I reached behind me and tried to loosen the unyielding tendons in the back of my neck. With the governor’s drug use already on the table, I was tempted to reach into my own pocket and pull out the bottle of Percocet. I could crush a half dozen, and Wade and I could have ourselves a little pity party and wash away our troubles in a narcotic haze.
“If you are being set up, Governor, which this evidence does suggest, then I think it’s time to consider who might be behind this.”
Omphrey gaped. “Who the hell do you think is behind this? My opponent. That fucking scum-sucking bottom-feeder would kill his own mother to take my office from me.”
The governor’s challenger, whom I’d voted for in the primary and would vote for again in the general election, was John Biel, a candidate running on such issues as Hawaii’s declining education resulting from budget cuts, the governor’s failure to lower taxes on working families, his vetoing of the civil unions bill passed by the state legislature, and of course the environment. I couldn’t quite envision the sixty-four-year-old candidate murdering pregnant prostitutes with strychnine to frame an incumbent.
“I think it would be best if we expanded our list of possible suspects, Governor. Surely, someone in your position has made other enemies over the course of your political career?”

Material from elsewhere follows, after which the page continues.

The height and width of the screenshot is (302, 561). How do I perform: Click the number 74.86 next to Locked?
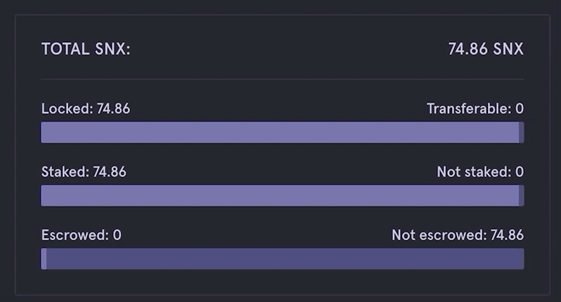click(x=113, y=109)
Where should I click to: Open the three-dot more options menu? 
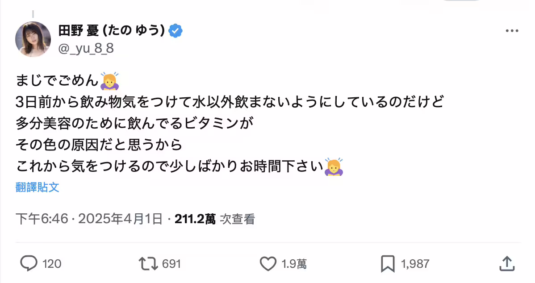[x=512, y=31]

“We all make enemies, Counselor.” Omphrey suddenly stood up. “Find me the motherfucker responsible for this, and I can assure you that your enemies in the state prosecutor’s office will quickly find themselves back in Los Angeles.” As he stepped past me, he smiled and addressed the stunned look on my face. “Oh, yes, Mr. Corvelli, I read Paradise on Fire. I know all about how Luke Maddox tried to win a conviction in the Simms trial by planting stories in a pyromaniac’s head. And I know how you turned things around to win your client an acquittal. How you took a knife in the gut to save the boy. That took some brass balls. That’s what I look for in a lawyer, Mr. Corvelli. That’s why I hired you.”